| Directions |
Copy out the section of the listing below, starting with the line that contains "Switch to 1时 timeframe" and ending with the line that contains "Looking at the screenshot, I should [x=241, y=365].", both lines included. Keep every line identical to the original.
··········
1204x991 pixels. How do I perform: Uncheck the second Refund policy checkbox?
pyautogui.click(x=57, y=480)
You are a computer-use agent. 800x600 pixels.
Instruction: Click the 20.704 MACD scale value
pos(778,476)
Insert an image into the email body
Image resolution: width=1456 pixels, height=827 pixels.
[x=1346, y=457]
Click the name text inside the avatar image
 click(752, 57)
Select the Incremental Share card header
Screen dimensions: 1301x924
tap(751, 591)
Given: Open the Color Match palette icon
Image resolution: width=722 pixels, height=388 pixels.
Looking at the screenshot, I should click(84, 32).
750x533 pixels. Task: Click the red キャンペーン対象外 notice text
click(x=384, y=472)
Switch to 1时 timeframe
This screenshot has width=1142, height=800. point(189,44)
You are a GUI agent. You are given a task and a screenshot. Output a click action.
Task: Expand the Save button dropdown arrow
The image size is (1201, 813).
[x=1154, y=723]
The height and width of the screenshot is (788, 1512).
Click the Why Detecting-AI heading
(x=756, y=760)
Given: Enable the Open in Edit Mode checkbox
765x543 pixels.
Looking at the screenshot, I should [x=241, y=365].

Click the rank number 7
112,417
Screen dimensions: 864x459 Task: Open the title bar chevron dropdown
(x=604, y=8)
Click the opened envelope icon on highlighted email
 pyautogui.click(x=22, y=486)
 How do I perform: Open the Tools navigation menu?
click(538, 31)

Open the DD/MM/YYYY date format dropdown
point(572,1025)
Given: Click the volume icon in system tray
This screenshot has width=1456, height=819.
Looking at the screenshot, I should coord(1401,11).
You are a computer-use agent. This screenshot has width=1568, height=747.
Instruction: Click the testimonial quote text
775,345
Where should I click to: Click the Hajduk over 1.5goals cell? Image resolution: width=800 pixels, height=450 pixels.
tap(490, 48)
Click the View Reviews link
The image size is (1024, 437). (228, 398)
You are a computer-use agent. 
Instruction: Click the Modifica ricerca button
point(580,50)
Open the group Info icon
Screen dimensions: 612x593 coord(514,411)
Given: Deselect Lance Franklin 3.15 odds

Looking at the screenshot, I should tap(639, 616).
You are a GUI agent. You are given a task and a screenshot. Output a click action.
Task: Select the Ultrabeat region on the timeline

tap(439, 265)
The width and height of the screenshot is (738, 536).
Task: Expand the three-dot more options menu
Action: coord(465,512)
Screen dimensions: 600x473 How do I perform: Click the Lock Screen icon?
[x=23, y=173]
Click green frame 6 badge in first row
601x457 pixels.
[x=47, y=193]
··········
| Task solution |
Switch to 1时 timeframe
This screenshot has width=1142, height=800. point(189,44)
You are a GUI agent. You are given a task and a screenshot. Output a click action.
Task: Expand the Save button dropdown arrow
The image size is (1201, 813).
[x=1154, y=723]
The height and width of the screenshot is (788, 1512).
Click the Why Detecting-AI heading
(x=756, y=760)
Given: Enable the Open in Edit Mode checkbox
765x543 pixels.
Looking at the screenshot, I should [x=241, y=365].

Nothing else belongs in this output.